One thing that I have learnt through all of my life experiences is that the Inner Game is the most important game you can play in life and ultimately the only game you can truly win in order to find peace in your heart.
Having spent 18 years in a relationship that was both Coercive and Controlling in nature the need to ‘find myself and heal’ was ever present, especially when I made the decision to break free from this cycle of abuse.
I spent so many years reliant on what I was being told about myself in that relationship, about how I would never be able to cope with life alone, wouldn’t be able to support my children financially, a mother who was too emotional and sensitive to look after her children properly. Everything that I relied on was external to me and I often asked myself this question, what would others think of me, being a black woman who is being abused? It didn’t align with the beliefs that myself and others held, people would never believe me, the embedded stereotypes that surrounded me growing up of black women being too hard too crazy to ever be abused consumed my thoughts.
The internal (what I was feeling) and the external battle (what others thought and how they actually perceived my life), broke me, at every single waking moment it, governed my whole way of being.
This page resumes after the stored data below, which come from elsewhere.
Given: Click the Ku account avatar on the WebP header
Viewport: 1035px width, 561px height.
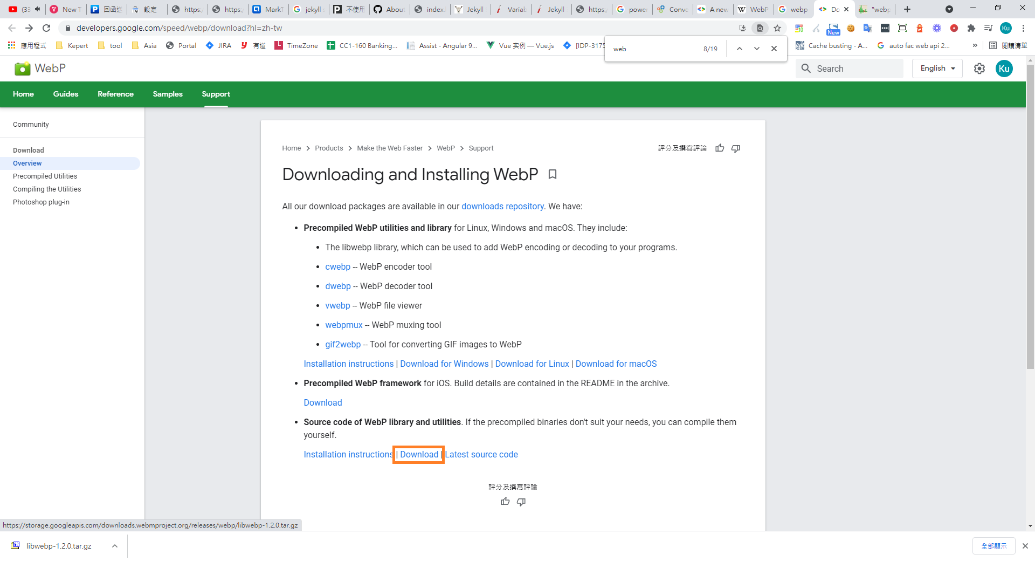Looking at the screenshot, I should 1004,69.
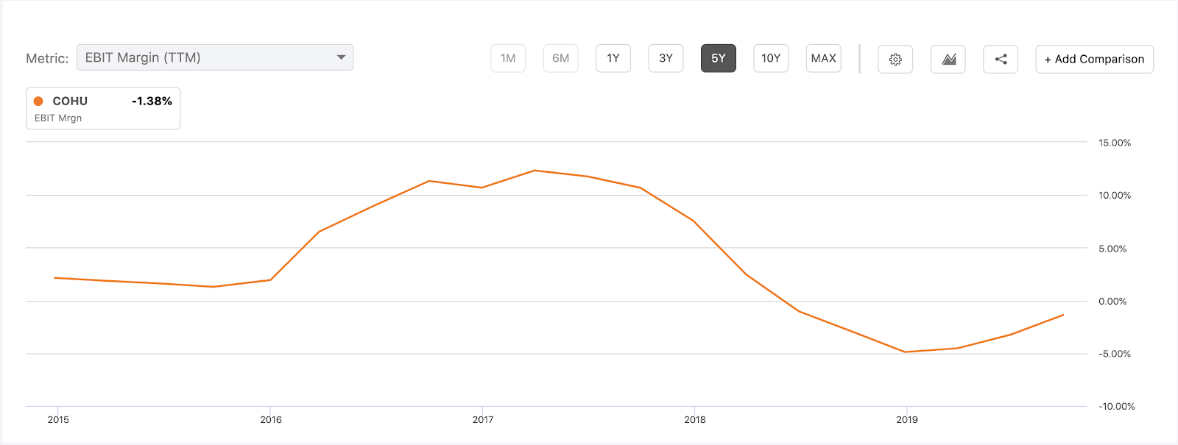
Task: Switch to the MAX view
Action: pyautogui.click(x=823, y=57)
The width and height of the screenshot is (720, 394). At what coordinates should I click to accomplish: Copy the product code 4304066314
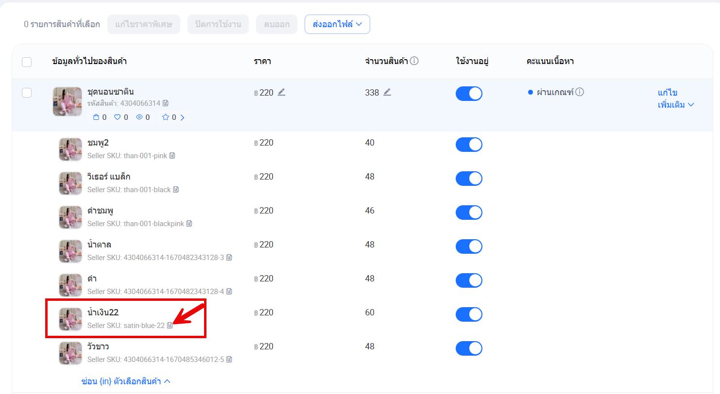[x=166, y=103]
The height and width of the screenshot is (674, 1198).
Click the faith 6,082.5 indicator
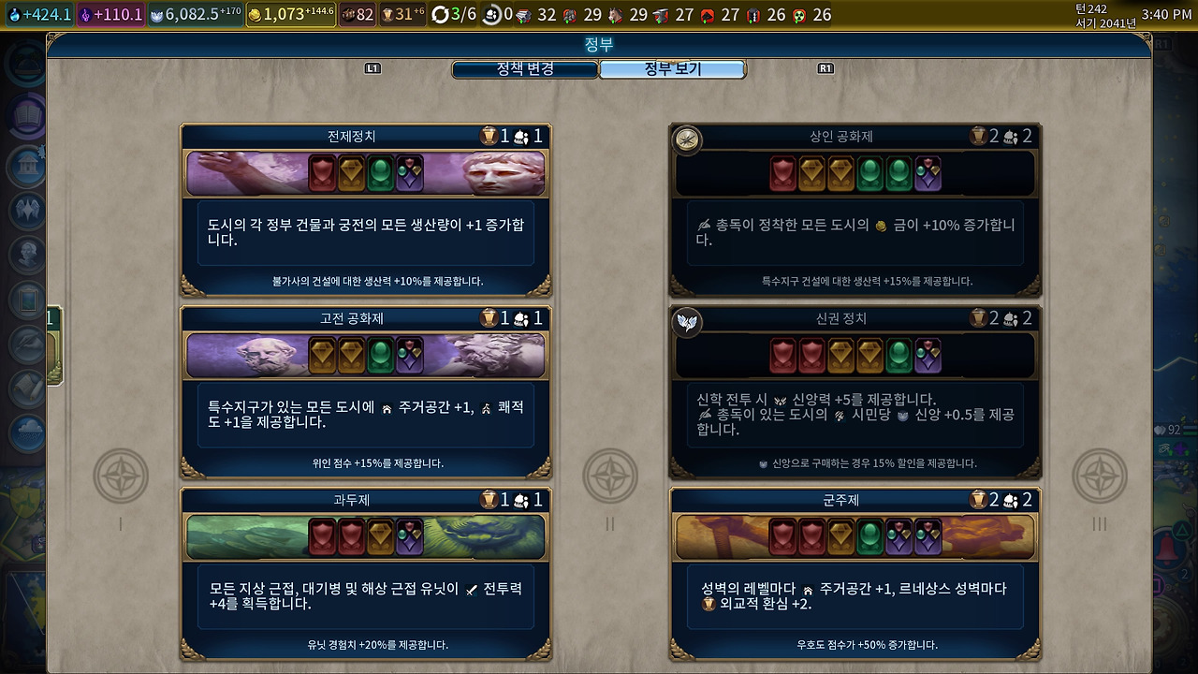[196, 15]

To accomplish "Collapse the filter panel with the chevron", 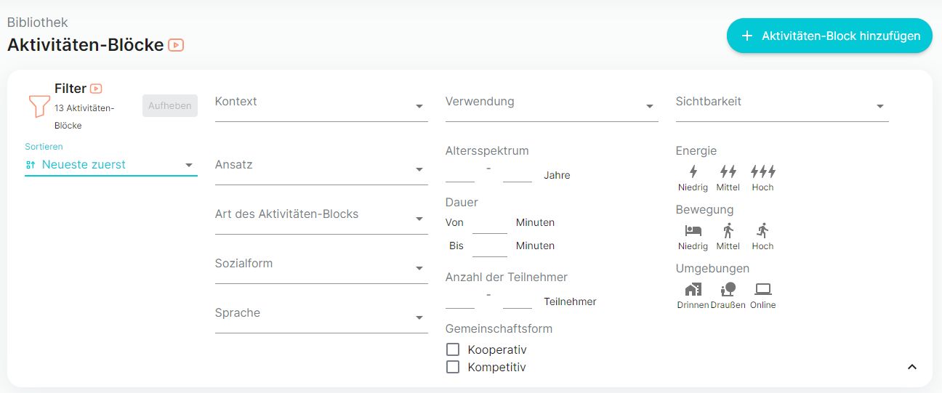I will 912,367.
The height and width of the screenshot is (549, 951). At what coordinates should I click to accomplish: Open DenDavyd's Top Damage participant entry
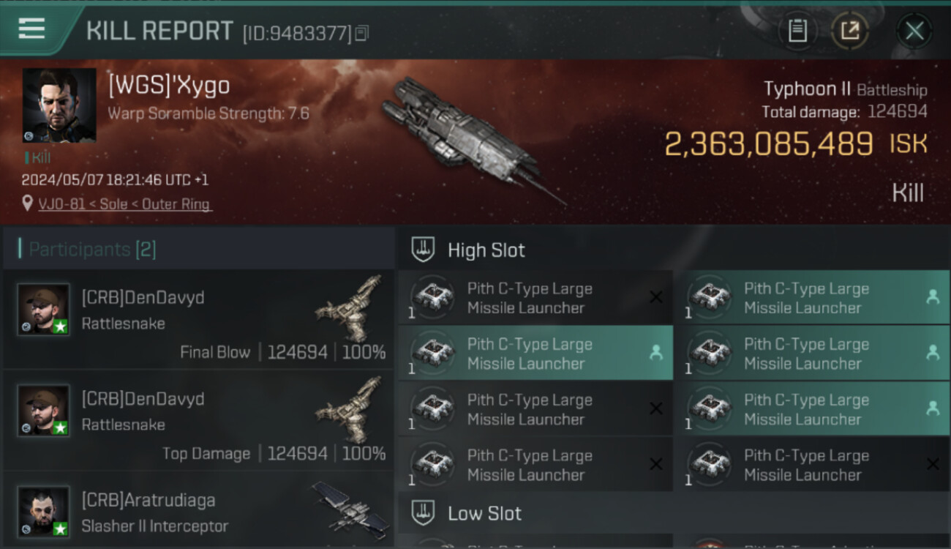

I decided that battle was too much to bare if I ever wanted to have peace in my heart. So I decided to work on the only thing I truly had control over, the Internal ‘The Inner Game’ and this was the only game I was prepared to invest in.
I got still and present and the more I relied on myself through aligning with my purpose and speaking my truth I began to empower myself. Slowly, very slowly I withdrew from the little things in life by relying on how they made me feel, if those things didn’t feel right I chose not to engage, I began to love this game I was playing with myself.
Not only did great things and opportunities begin to flow into my experience, so did people who thought like me, who operated with love for others and chose to look at life with endless possibilities.
I was changing the narrative of my life by relying on how I felt. The more I did this, the more my heart filled with peace and slowly, very slowly I was able to banish the blame and resentment from that relationship. In fact, I learnt that the only person being affected by holding onto that blame and resentment was me, I could feel the difference straight away, a sense of calm surrounded me. I was winning at this game.
It’s not about re-inventing the wheel, or treating others poorly in order to change your life. It’s about paying attention to how you feel, moment by moment.
My message to you all is this……Care enough about how you feel in life, in order to make choices and decisions that will create peace in your heart.